オリジナル刺繍の豆知識【刺繍型(パンチ)編1】

オリジナル刺繍の豆知識【刺繍型(パンチ)編1】

近年、弊社に製作を依頼される方のほとんどが文字のみの刺繍(有り文字刺繍)や個人のお名前を入れるネーム刺繍だけではなく、デザイン刺繍(ロゴ刺繍)を希望されます。

オリジナルのロゴを刺繍で入れたいという方は年々増えていますが、さらにはかなり細かい凝ったデザインが増えて来ております。
オリジナルロゴデザイン刺繍を入れたスクラブや白衣、ウェア製作をご検討されている方に、
刺繍について説明をさせていただきます。
今回は、刺繍型(パンチ)編1です。

昔の刺繍は手振りと言って、ミシンを動かしながら、生地をはめた刺繍枠を人間の手で動かして刺繍をしていました。
刺繍=職人の技がでした。

しかし、近年はコンピューターミシンが主流となっており、ミシンに刺繍専用ソフトで作成したデータを入れると後は機械が加工してくれます。

そこでポイントとなるのが、刺繍の段取りと刺繍型(パンチデータ)の作成です。

要するに、製品(生地)を正しくセットすることと、刺繍型(パンチデータ)をしっかり作ることが重要です。

そこで今回は、刺繍型(パンチデータ)についてお話をします。

これを一般的には刺繍型と言っています。

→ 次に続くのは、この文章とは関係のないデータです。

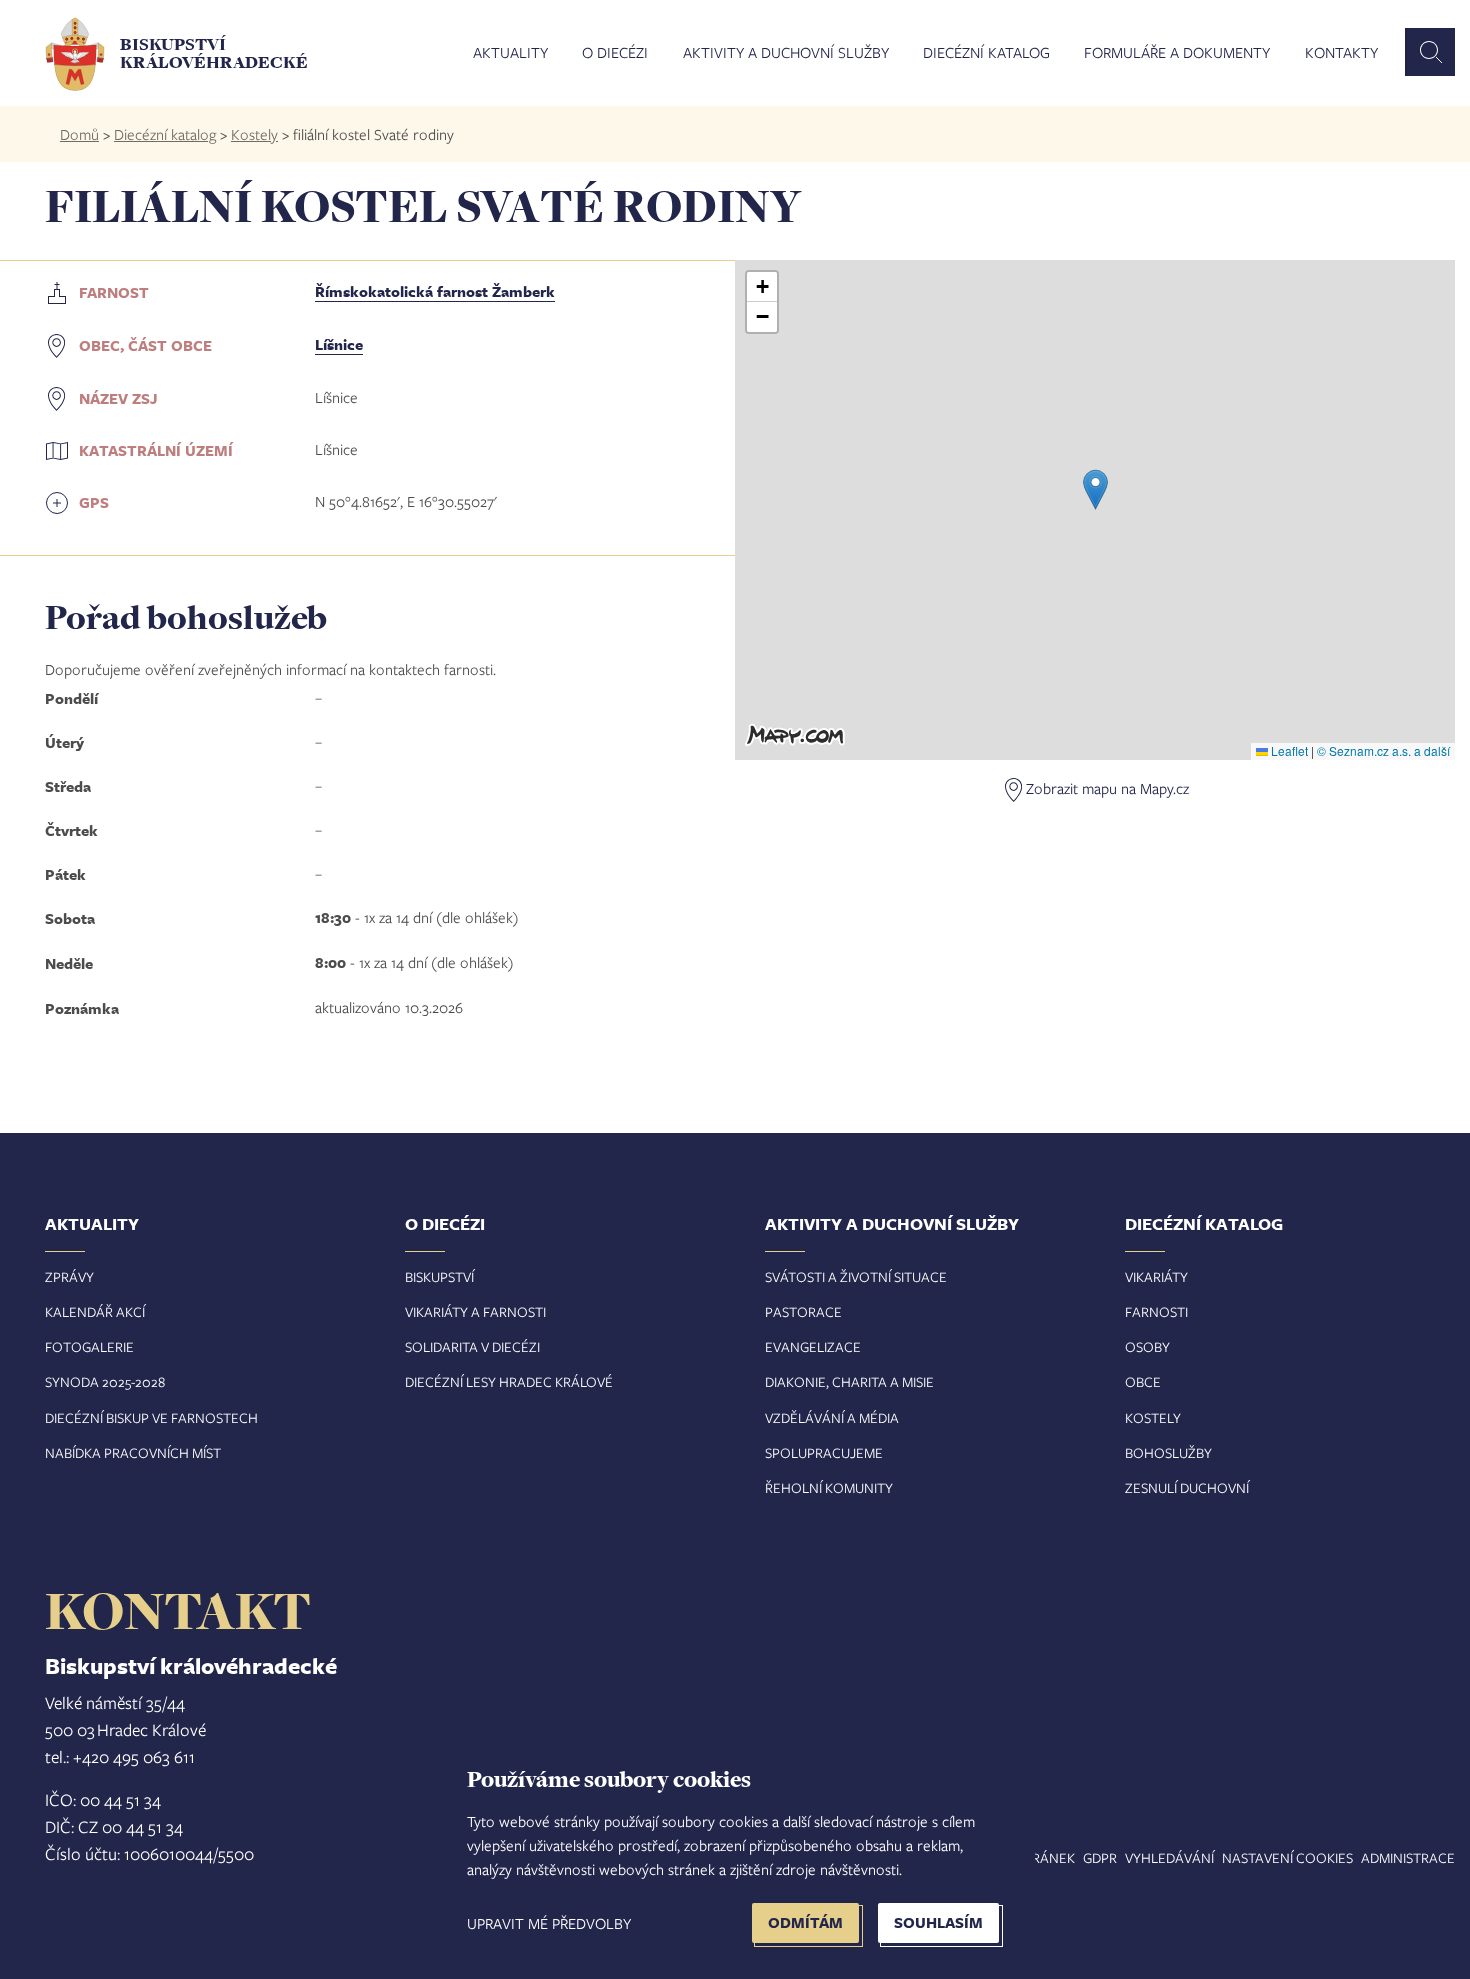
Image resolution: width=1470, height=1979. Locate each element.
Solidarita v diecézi (472, 1346)
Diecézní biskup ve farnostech (151, 1417)
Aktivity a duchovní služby (786, 53)
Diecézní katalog (986, 53)
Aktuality (510, 53)
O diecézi (615, 53)
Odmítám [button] (805, 1922)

昔から業界ではパンチデータと呼んでおり、今でもパンチという言葉を使用することが多いのですが、一般型にはわかりづらいということで刺繍型という表現をしています。

型と言っても、枠や箱という物理的なものではなく、刺繍用の専用ソフトで作ったデータのことです。

刺繍は刺繍型(パンチデータ)の指示によって、機械が刺繍することになるので、型(データ)の良し悪しによって
刺繍の仕上がりの質がかなりの割合で決まると言えます。刺繍にとって重要なものなのです。

実際の画像をご覧ください。

下の画像上側が刺繍型(データ)で 下側が実際の刺繍画像です。

刺繍型(データ)
実際の刺繍画像

刺繍型(データ)は刺繍を打つためにミシンに指示をするデータで、以下の情報が含まれております。

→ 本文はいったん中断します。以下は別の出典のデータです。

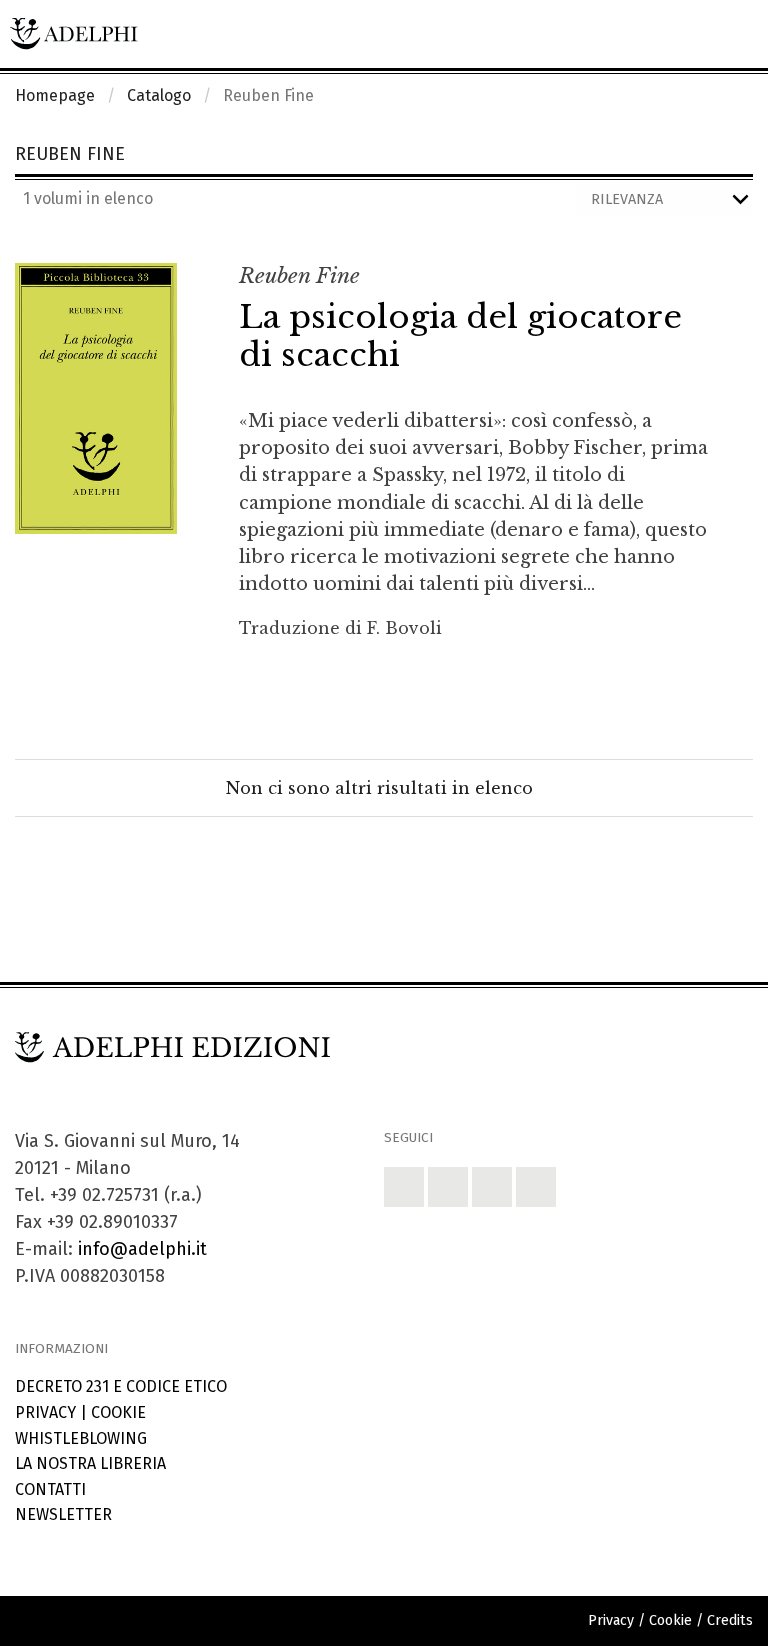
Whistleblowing (81, 1438)
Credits (730, 1620)
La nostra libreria (90, 1463)
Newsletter (63, 1514)
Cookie (118, 1412)
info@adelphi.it (142, 1249)
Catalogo (159, 95)
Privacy (45, 1412)
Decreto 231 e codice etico (121, 1386)
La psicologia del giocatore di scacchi (460, 336)
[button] (404, 1187)
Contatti (50, 1489)
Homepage (55, 95)
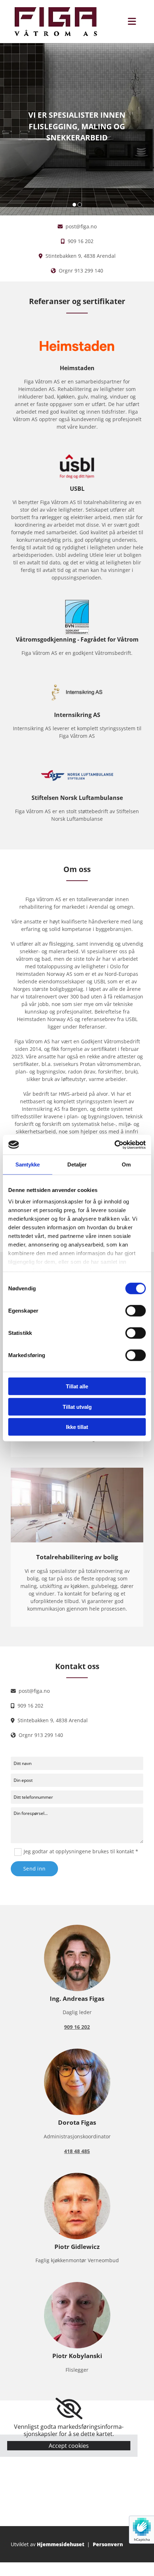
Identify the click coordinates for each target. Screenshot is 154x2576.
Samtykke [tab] (27, 1164)
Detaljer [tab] (77, 1164)
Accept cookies (69, 2446)
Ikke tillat (77, 1427)
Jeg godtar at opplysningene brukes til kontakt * (81, 1851)
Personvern (108, 2544)
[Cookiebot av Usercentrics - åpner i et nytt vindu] (114, 1144)
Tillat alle (77, 1386)
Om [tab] (126, 1164)
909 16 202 (80, 241)
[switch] (135, 1311)
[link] (69, 2408)
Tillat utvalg (77, 1406)
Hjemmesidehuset (60, 2544)
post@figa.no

◆ 打ち込み方法(サテン打ち、たたみ打ち、ステッチ表現)
◆ 糸を打ち込む順番(スタートから終了まで)
◆ 糸の色
◆ 各文字やオブジェクトを打った後の糸切を入れいるか入れないか
◆ 打ち込むステッチ幅
◆ 打ち込む角度
◆ 糸の密度(本数)
※糸の太さによって本数を増やしたり、減らしたりします。
◆ 生地に厚さ、柔らかさにより影響する縮みの補正の具体(数値)

なので、刺繍型がうまくできていれば、かなりの確率で綺麗な刺繍が出来上がます。

上記の画像を参考として紹介します。

こちらのデザインは10色しております。様々な形のオブジェクトがそれぞれ組み合わされているデザインです。

確認していただいきたいのは、各色の刺繍糸の向き(角度)と刺繍の打ち方です。
それぞれのカラーの面(糸の)打ち方と、糸の向きが微妙に違っていることが確認できると思います。

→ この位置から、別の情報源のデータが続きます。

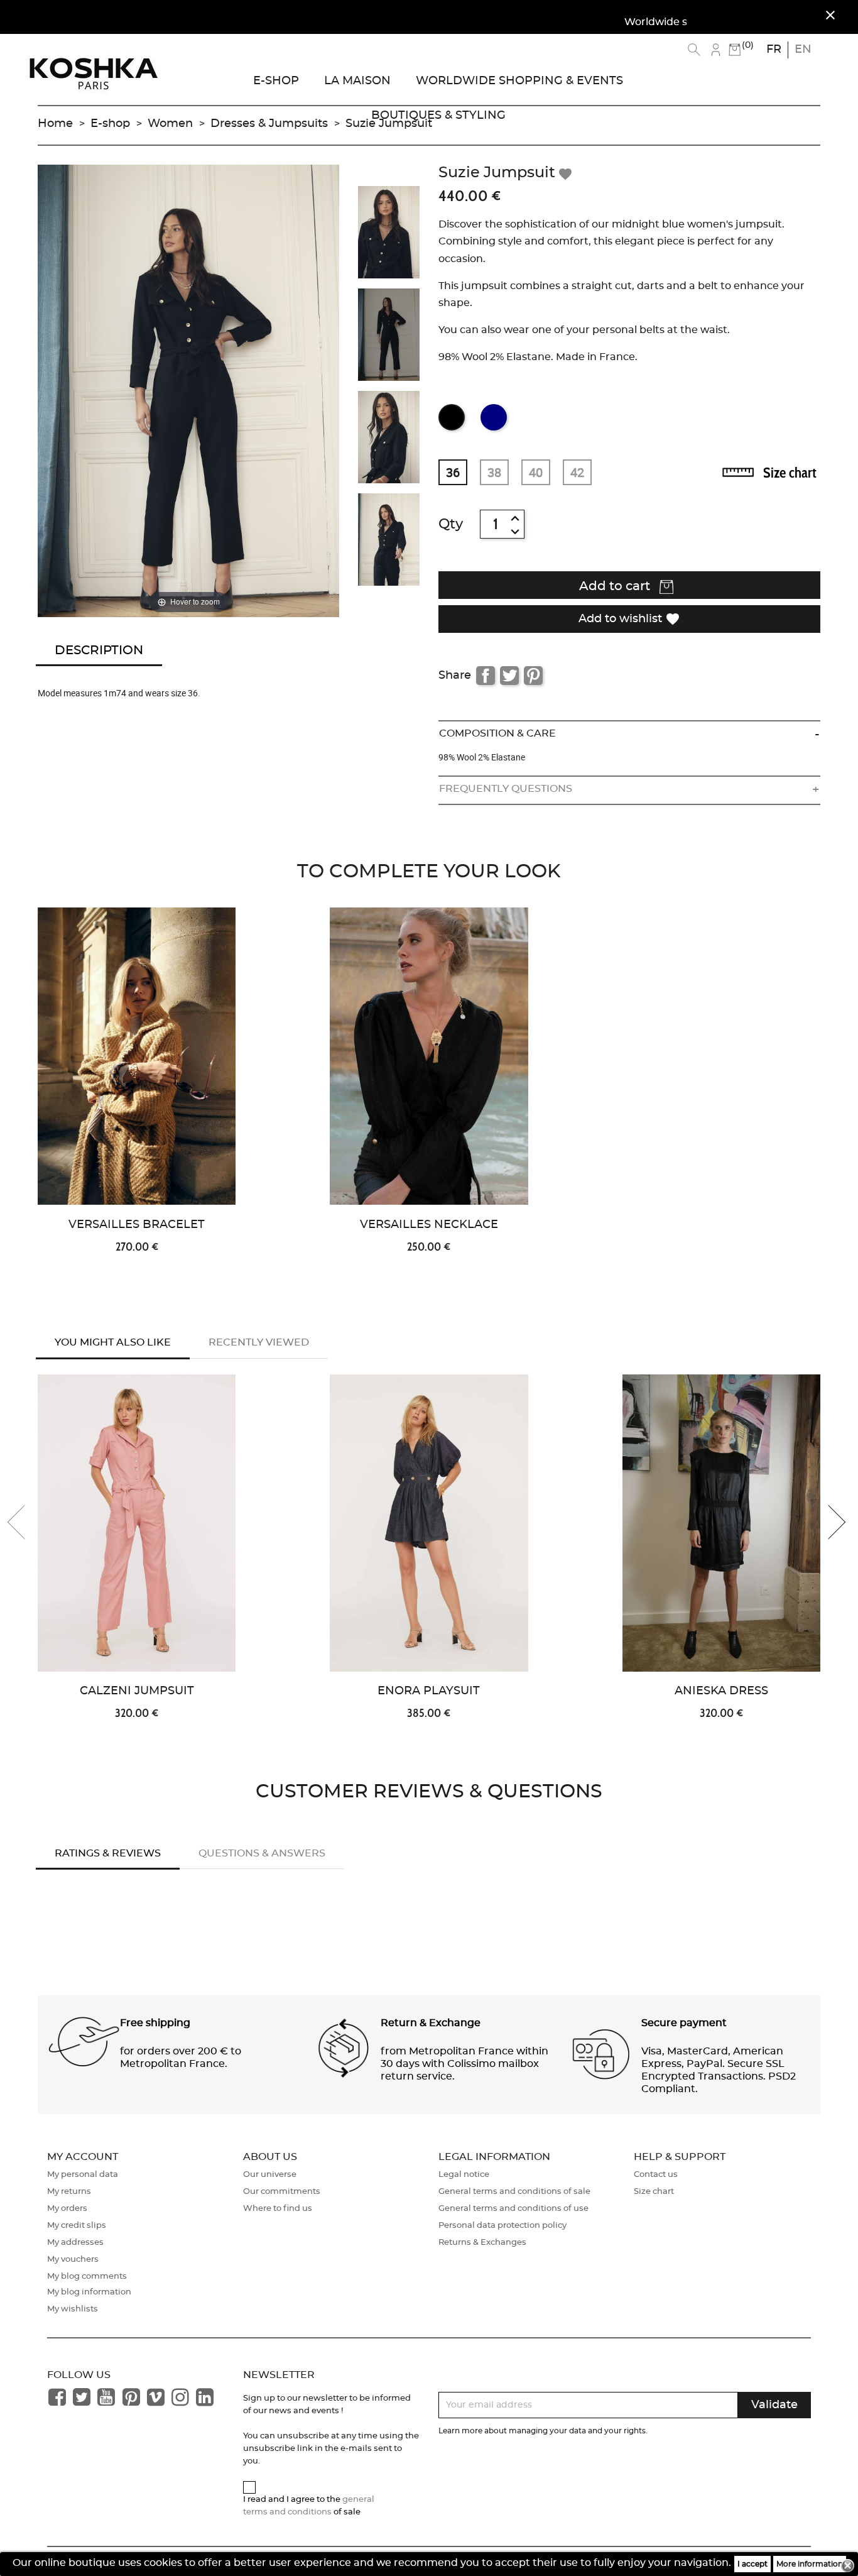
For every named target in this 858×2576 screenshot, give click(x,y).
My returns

刺繍が立体的に見える理由の一つに、糸の向き(角度)と打ち方の組み合わせにあります。
糸は向きによって光の反射が変わりますので、それぞれの面の糸の向き(角度)が少しずつ変わることで光の反射が変わり、
立体的に見えます。

逆を言えば、しっかりとその点を考えていない刺繍型(パンチ)はすべての糸が同じ向き(角度)になっているので、
まったくのっぺりとして立体感のない刺繍となってしまいます。